Не успели гестаповец и Краузе раствориться в тумане, как с противоположной стороны послышались размеренные шаги. К крыльцу подошел ефрейтор, с ним трое солдат. Сменяясь, часовой доложил ефрейтору, что никаких происшествий не произошло. О Краузе он ничего не сказал, так как был уверен, что адъютант Розенберга вот-вот вернется в штаб.

Вновь заступивший дежурный оглядел окна второго этажа. Четыре из них были освещены. Так и должно быть.

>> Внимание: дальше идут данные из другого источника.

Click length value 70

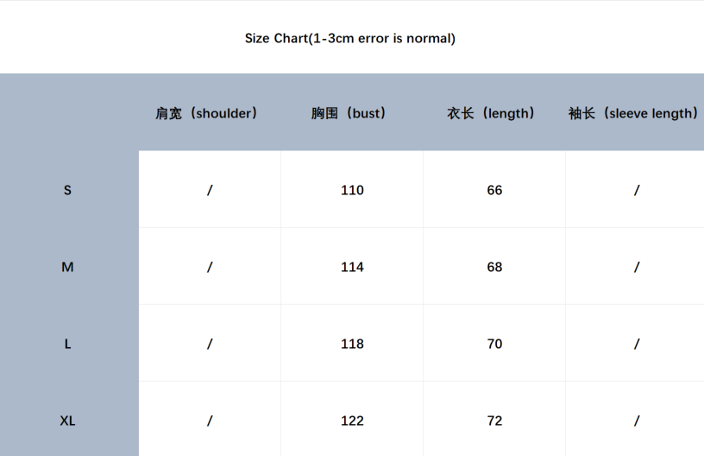[x=494, y=344]
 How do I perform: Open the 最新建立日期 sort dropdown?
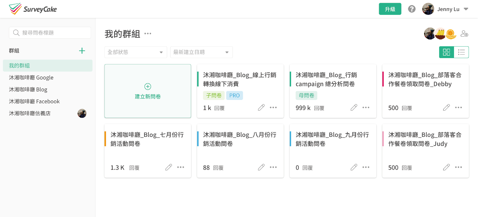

Через несколько минут к часовому подошел обер-лейтенант. Он предъявил специальный пропуск к генералу. Часовой замялся было, но офицер, не останавливаясь, прошел в здание штаба.

Курт Кох толкнул дверь приемной. Она была пуста. И здесь мигом слетела вся напускная небрежность обер-лейтенанта. Движения стали четкими, уверенными и вместе с тем мягкими, осторожными, шаги упругими, легкими, совершенно бесшумными. Открыл дверь кабинета Розенберга. Здесь также никого.

Все шло хорошо. Ключ не звякнул, дверца не скрипнула… В кабинете было абсолютно тихо, если не считать приглушенных голосов, доносившихся из соседней комнаты. Это хорошо, что там говорят, пока там говорят, он может быть спокоен. Относительно, конечно.